Chief Little Crow
(1815-1863)
Warriors Citation
Little Crow was a principal figure in an effort by Sioux in Minnesota to break out of concentration camp-like conditions during
1862. The breakout, which resulted in widespread death and destruction on both sides, was often called the Great Sioux Uprising.
The resubjugation of the Sioux by settlers included the largest mass hanging in U.S. history. throughout the Midwest in the
last half of the nineteenth century, defeated Native Americans were forced into camps and promised supplies that often did
not arrive. Despite occasional exposes in the press, "Indian rings" made graft a fine art in the bureaucracy, siphoning goods
and money meant to purchase supplies. Native Americans, now cut off from their traditional hunting economy, had no other means
of survival. Some of the camp-bound Indians ate their horses, many of which also were starving. When they had finished with
the emaciated horses, the Indians gnawed the bark of trees- When the bark gave out, they starved to death, sometimes hundreds
at a time.
The Minnesota Sioux (Santee) signed a treaty in 1851 and moved onto reservations.

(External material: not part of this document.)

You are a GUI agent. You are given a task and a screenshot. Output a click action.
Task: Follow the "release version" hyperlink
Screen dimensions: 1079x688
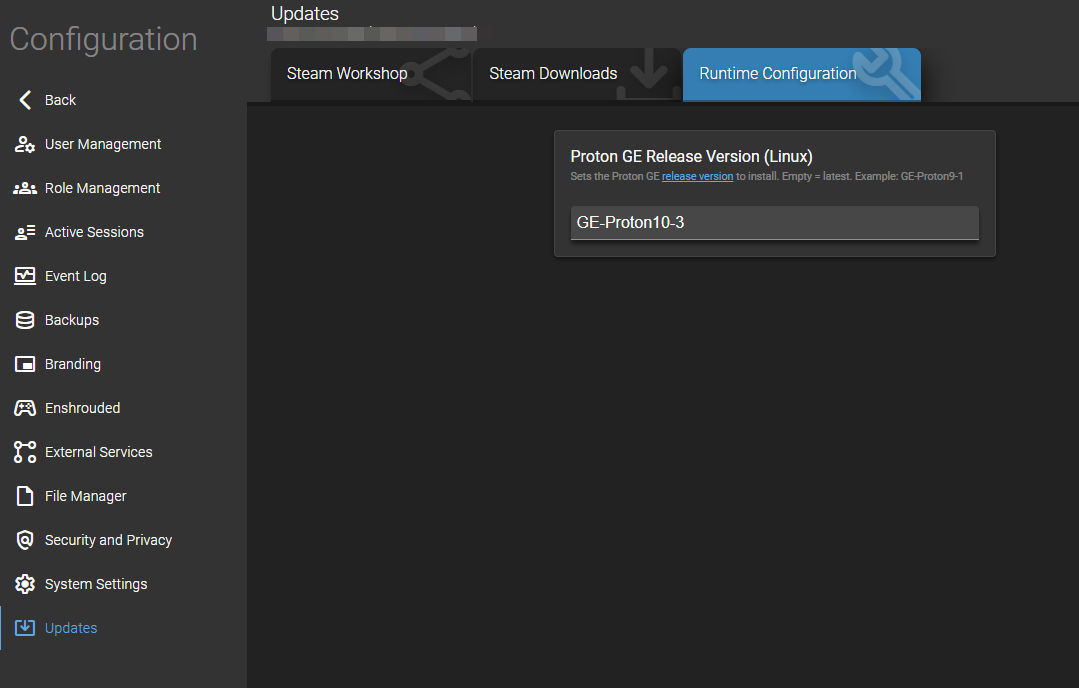coord(697,176)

By the early 1860s, the outbreak of the
Civil War caused the government to fall so far behind on providing food supplies and annuity payments that many Santees were
starving. By August 1862, the situation was so desperate that Santees from the Upper Agency (the northern part of the reservation)
broke into a government warehouse and took enough pork and flour to feed their families.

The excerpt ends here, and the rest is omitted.